===== Data excerpts =====
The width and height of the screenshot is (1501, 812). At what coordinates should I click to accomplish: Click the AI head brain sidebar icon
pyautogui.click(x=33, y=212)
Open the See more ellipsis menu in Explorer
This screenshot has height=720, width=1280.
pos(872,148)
=====
## What you should do:
Give the entries again in full, exactly as they are written.

## Exercise answer:
The width and height of the screenshot is (1501, 812). At what coordinates should I click to accomplish: Click the AI head brain sidebar icon
pyautogui.click(x=33, y=212)
Open the See more ellipsis menu in Explorer
This screenshot has height=720, width=1280.
pos(872,148)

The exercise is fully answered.